I graduated from Georgia Institute of Technology in May 2014 with a B.S. in International Affairs. I currently work at the U.S. Department of Health and Human Services as a policy analysis focusing on health information privacy and security. I worked at The White House in the as a research intern in the Office of Communications in the summer of 2014. Prior to graduation, I was a Public Policy and International Affairs Fellow at Princeton University where I helped produce solutions and recommendations for U.S. and EU collaboration on the post-NATO Afghanistan. Throughout college, I was heavily involved with disability and mental health awareness efforts. I founded an organization, Rethink, as a result of my passions for raising awareness and creating an inclusive environment for people with mental and physical disabilities. I was a part of many campus leadership organizations including the Omicron Delta Kappa Leadership Honor Society.
In my spare time, I enjoy traveling, painting, dancing, and writing. I recently moved to DC in March and I enjoy the U Street area the most. I am originally from Dublin, Ga. It is a small town two hours south of Atlanta, Ga. I speak Gujurati, Hindi and Urdu.
I believe that learning is the best way to improve the world we live in. I hope my skills can be useful to someone else in their process of learning and growing.
Education & Certification
Undergraduate Degree: Georgia Institute of Technology-Main Campus - Bachelors, International Affairs
Dance, painting, exploring new cities, drinking tea, travelling
College Level American History
College World History
Elementary School Math
High School Biology
High School English
High School Level American History
High School World History
Study Skills and Organization
Q & A
What might you do in a typical first session with a student?

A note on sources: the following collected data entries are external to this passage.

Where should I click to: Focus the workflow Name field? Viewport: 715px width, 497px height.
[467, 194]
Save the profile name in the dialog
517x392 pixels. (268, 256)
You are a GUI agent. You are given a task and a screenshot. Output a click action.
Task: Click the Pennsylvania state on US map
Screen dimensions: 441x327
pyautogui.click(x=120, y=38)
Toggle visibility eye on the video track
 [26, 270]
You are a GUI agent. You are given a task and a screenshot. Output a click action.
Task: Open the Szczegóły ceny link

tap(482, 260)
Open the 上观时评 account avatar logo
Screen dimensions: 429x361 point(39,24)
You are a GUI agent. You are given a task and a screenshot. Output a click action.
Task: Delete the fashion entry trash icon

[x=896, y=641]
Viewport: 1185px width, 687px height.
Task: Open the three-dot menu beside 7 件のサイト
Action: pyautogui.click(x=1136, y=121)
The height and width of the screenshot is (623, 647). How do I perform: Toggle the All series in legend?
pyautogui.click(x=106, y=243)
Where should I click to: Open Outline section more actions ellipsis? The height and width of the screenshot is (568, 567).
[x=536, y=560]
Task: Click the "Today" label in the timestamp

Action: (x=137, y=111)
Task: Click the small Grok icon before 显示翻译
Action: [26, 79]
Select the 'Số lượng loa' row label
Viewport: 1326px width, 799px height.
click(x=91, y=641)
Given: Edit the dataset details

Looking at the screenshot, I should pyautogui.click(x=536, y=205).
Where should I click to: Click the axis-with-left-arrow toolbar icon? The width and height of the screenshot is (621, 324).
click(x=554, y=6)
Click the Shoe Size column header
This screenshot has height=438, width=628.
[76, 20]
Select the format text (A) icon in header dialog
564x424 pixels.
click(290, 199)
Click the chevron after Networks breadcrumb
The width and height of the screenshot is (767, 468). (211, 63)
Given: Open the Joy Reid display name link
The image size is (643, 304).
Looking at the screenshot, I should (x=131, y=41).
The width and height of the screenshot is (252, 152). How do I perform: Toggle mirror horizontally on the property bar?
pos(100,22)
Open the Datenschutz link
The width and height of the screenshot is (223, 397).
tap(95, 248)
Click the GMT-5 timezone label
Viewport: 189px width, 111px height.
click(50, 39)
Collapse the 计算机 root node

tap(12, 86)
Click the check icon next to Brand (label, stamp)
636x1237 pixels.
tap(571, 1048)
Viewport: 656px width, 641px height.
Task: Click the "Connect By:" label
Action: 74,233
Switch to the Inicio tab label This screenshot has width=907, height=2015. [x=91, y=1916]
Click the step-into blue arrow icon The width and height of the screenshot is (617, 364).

I would encourage the student to tell me their learning style, what they like the most about the subject, why they might not like the subject, what applications there are for the subject, etc. Most importantly, I would ask what the student's goals are for that class and where they see themselves a few years from now. I think setting a perspective allows the student to see where they are going and why it is important.
How can you help a student become an independent learner?
There are many resources available to students online. It is only a matter of asking the right questions. I would expose the students to online resources that exist in a given subject area and teach them how to search for help based on key terms. Aside from online learning, I would encourage the student to try to answer a question or come up with a solution on their own, even if it is wrong. Then, they should ask for help. This will reinforce the knowledge they already have and allow them to see where they can further improve.